German inorganic chemist (1936–2026)

Karl Otto Christe (July 24, 1936 – April 19, 2026) was a German-born American inorganic chemist. He was known for developing safe methods of studying highly reactive and dangerous chemicals, while his extensive experience in fluorine chemistry has earned him the title of 'The Fluorine God'. His research covered fluorine chemistry of nitrogen and halogens and the synthesis of new energetic materials.

==Background==
In 1957 Christe began his chemistry studies at the University of Stuttgart. He prepared both his diploma (1960) and PhD theses (1961) under the supervision of Josef Goubeau.
In 1962, Christe immigrated to the US and settled in California. He started working as a senior research chemist with Stauffer Chemical Co in Richmond, California. In 1967 he joined Rocketdyne Division Rockwell International in Canoga Park where he became the manager of research in 1978. In 1994 he accepted split positions between the Air Force Research Laboratory at Edwards Air Force Base and the Loker Hydrocarbon Research Institute of University of Southern California (USC). In 2005, he moved full-time to USC where he is working as a research professor.

Christe died on April 19, 2026, at the age of 89.

==Work==
From the 1960s, Christe investigated the synthesis of new fluorides of nitrogen, halogen, and the halogen oxides, as well as their ions. Notable examples are the syntheses of both NF_{4}^{+} and ClF_{6}^{+}. On the occasion of the 100th anniversary of Henri Moissan's first production of fluorine, Christe in 1986 reported about the first truly chemical synthesis of fluorine. Another important field of his work covered the research on homoleptic nitrogen compounds for use in energetic materials. In this context, he synthesized the bent pentazenium cation, N_{5}^{+}, and was the first to experimentally detect the cyclic pentazolate anion, N_{5}^{−} and to prepare stable high nitrogen pentazolates. Both compounds are considered important milestones on the way to even heavier polynitrogen compounds. In 1996, Christe was the first to propose the use of ionic liquids as energetic materials in propulsion systems. Before retiring from USC he was working on the development of oxidizers to replace the dangerous ammonium perchlorate. Christe has authored over 400 peer-review publications, and held more than 60 patents.

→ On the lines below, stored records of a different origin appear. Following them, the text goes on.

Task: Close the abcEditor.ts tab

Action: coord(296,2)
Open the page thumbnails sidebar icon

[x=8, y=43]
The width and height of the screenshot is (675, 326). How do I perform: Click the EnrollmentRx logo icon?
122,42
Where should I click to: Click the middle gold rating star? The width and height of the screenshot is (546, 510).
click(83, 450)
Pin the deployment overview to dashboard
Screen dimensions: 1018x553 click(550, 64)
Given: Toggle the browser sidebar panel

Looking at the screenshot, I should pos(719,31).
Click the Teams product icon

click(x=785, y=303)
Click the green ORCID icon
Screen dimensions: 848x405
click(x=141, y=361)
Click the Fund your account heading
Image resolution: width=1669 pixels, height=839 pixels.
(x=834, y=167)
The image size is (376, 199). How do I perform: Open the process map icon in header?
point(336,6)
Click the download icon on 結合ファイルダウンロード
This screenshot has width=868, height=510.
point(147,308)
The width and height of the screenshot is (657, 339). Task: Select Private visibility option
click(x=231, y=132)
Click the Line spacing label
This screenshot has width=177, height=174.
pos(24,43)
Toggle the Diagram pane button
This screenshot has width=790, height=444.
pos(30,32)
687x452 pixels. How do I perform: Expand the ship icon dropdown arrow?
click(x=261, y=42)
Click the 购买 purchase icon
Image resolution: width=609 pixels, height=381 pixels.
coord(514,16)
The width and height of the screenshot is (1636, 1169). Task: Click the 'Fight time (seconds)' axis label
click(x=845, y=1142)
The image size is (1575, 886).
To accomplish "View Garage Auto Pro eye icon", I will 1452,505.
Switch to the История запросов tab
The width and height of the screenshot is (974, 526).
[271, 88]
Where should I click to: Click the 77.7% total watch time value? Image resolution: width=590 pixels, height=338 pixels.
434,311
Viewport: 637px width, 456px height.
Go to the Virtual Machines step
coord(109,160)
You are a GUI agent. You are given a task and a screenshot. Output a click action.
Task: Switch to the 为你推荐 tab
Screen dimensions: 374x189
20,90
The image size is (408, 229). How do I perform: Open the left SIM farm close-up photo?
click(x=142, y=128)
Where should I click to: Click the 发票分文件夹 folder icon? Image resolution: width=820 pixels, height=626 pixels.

In 2025, remarking on the discovery of the hexanitrogen molecule, the most energetic molecule yet made, Christe wrote: "This work is spectacular and, in my opinion, is worthy of a Nobel prize." He continued: "Compared to carbon chemistry, where two Nobel prizes were awarded for the discovery of two new carbon allotropes (buckyballs and graphene), the experimental observation of a neutral molecular nitrogen allotrope is orders of magnitude more difficult."

==Awards==
- 1969: Apollo Achievement Award, NASA
- 1986: ACS National Award in Fluorine Chemistry, American Chemical Society (ACS)
- 1999: Star Team Award, US Air Force
- 2000: Henri Moissan Award, Institution du Prix Moissan, Paris
- 2003: ACS National Award in Inorganic Chemistry Award, ACS
- 2006: Alfred Stock Memorial Prize, Gesellschaft Deutscher Chemiker
- 2010: European Academy of Sciences and Arts, Salzburg
- 2011: Richard C. Tolman Award, ACS
- 2015: ACS National Award for Creative Research and Applications of Iodine Chemistry
- 2017: Fellow of the American Association for the Advancement of Science
- 2021: ACS National Award M. Frederick Hawthorne Award in Main Group Inorganic Chemistry

==Publications (selection)==
- Guertin, Jacques P. (1966). "Complex Fluoro Cations. II. Tetrafluoronitrogen(V) Cation, NF_{4}^{+}. Synthesis and Properties of NH_{4}^{+}AsF_{6}^{−}"
- Christe, Karl O. (1973). "Hexafluorochlorine(VII) cation, CIF6+. Synthesis and vibrational spectrum"
- Christe, Karl O. (1986). "Chemical synthesis of elemental fluorine"
- Christe, Karl O. (1999). "N_{5}^{+}: A Novel Homoleptic Polynitrogen Ion as a High Energy Density Material"
- Vij, Ashwani (2002). "Experimental Detection of the Pentaazacyclopentadienide (Pentazolate) Anion, cyclo-N_{5}^{−}"
- Jones, C. Bigler (2006). "Oxygen-Balanced Energetic Ionic Liquid"
- Christe, Karl O. (2007). "Recent Advances in the Chemistry of N_{5}^{+}, N_{5}^{−} and High-Oxygen Compounds"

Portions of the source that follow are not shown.